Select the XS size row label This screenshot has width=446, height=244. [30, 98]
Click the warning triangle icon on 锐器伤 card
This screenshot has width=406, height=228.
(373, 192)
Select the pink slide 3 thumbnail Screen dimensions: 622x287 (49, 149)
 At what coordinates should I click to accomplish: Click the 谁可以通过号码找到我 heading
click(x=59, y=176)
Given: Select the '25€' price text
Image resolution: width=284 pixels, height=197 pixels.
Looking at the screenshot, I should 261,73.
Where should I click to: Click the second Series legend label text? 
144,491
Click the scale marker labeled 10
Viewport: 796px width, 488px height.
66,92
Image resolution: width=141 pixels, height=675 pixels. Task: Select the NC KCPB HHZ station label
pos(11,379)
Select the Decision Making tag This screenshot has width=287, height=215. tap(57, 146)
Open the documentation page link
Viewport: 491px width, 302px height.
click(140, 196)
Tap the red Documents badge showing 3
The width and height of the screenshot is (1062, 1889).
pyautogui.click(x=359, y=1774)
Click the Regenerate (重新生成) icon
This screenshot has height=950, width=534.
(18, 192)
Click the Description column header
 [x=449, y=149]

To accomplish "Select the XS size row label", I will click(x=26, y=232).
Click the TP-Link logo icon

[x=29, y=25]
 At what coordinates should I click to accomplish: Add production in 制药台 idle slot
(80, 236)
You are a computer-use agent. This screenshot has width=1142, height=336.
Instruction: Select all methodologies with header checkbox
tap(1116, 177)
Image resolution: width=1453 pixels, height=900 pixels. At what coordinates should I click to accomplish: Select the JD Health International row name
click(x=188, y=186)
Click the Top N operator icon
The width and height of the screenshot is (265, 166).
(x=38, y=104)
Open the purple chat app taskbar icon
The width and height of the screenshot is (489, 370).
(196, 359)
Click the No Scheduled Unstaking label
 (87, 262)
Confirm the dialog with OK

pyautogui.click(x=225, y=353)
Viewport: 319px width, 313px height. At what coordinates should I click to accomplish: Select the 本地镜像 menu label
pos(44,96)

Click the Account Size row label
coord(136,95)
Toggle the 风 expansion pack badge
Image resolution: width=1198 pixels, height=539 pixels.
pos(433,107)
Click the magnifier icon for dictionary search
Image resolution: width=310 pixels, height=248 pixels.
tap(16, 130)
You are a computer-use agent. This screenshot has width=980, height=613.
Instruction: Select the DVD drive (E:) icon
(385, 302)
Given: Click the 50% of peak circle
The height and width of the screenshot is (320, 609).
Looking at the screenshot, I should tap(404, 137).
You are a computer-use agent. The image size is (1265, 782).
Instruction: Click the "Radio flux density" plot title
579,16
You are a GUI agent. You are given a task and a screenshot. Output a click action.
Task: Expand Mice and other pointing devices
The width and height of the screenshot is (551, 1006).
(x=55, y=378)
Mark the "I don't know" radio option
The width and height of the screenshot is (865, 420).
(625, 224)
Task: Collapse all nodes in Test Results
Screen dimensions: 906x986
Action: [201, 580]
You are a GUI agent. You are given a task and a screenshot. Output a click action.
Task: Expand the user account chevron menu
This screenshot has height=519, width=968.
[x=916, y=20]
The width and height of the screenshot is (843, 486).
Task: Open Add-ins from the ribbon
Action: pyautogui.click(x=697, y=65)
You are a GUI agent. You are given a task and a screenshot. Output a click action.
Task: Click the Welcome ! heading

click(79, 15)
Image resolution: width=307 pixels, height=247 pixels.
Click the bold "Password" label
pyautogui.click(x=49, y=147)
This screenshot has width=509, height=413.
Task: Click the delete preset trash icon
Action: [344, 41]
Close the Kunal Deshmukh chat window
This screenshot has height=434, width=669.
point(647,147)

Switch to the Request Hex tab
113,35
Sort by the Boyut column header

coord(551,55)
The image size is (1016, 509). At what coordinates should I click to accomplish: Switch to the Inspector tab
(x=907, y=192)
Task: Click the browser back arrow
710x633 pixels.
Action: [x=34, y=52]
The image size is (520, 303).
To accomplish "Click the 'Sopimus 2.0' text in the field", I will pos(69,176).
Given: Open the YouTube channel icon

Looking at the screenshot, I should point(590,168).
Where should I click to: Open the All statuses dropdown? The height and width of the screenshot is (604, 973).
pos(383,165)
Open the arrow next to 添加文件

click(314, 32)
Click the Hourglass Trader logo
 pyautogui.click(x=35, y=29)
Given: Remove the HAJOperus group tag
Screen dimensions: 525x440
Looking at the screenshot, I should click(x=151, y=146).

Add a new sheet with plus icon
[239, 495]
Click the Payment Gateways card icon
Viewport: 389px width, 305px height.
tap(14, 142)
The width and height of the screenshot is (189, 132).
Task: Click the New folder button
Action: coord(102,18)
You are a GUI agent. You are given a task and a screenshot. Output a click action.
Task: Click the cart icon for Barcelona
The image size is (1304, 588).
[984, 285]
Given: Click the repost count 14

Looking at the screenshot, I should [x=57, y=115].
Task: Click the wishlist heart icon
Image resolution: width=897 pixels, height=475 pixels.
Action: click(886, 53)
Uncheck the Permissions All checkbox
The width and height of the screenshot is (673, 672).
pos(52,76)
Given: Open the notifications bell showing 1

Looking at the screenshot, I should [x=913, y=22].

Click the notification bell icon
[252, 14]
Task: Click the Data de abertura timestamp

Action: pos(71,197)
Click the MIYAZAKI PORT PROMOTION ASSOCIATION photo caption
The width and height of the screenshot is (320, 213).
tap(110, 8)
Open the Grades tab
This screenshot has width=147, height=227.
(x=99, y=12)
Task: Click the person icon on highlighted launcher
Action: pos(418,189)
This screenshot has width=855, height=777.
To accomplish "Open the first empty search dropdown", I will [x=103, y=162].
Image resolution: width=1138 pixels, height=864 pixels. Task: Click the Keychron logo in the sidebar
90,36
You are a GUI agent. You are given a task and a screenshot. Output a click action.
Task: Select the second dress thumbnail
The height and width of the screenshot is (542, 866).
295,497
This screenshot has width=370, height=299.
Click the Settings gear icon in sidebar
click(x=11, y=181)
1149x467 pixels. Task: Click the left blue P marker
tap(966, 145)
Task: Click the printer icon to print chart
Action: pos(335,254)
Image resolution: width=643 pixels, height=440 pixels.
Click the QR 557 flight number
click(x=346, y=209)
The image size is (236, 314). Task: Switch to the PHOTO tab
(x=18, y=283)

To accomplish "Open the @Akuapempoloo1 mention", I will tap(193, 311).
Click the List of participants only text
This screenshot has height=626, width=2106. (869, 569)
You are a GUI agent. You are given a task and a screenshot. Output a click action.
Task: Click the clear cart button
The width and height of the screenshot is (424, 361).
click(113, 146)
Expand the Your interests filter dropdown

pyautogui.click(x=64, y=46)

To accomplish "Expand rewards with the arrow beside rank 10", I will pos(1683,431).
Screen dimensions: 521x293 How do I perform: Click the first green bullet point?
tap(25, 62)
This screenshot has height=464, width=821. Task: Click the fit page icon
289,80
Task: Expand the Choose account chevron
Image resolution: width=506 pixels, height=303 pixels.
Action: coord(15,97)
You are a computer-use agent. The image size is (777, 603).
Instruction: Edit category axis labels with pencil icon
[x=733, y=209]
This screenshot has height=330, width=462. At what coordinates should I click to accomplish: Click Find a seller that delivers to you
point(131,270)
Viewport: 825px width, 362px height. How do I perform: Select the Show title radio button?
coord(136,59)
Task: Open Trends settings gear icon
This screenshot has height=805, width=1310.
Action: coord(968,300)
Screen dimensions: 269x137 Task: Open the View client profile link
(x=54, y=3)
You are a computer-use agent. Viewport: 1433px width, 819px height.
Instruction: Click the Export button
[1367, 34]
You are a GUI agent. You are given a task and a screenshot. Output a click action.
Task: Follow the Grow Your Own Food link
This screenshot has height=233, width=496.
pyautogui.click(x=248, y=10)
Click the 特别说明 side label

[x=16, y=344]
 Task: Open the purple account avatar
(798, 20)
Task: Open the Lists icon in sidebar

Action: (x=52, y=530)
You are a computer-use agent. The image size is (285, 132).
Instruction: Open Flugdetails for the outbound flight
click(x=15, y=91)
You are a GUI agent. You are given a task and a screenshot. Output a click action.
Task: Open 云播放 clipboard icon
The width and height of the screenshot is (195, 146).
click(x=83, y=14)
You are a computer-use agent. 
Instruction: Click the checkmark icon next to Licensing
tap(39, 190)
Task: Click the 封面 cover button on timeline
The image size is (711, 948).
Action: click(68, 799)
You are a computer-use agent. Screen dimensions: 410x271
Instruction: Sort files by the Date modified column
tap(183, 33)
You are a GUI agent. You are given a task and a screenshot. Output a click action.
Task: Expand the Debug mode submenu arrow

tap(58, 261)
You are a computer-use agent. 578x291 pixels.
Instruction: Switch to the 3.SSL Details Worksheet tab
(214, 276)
* * * * *
### THE TASK
Beginning with the line containing "Click the TP-Link logo icon" in the material above, copy every line exactly until you have copied the line containing "has width=1142, height=336.".

### EXERCISE SOLUTION
Click the TP-Link logo icon

[x=29, y=25]
 At what coordinates should I click to accomplish: Add production in 制药台 idle slot
(80, 236)
You are a computer-use agent. This screenshot has width=1142, height=336.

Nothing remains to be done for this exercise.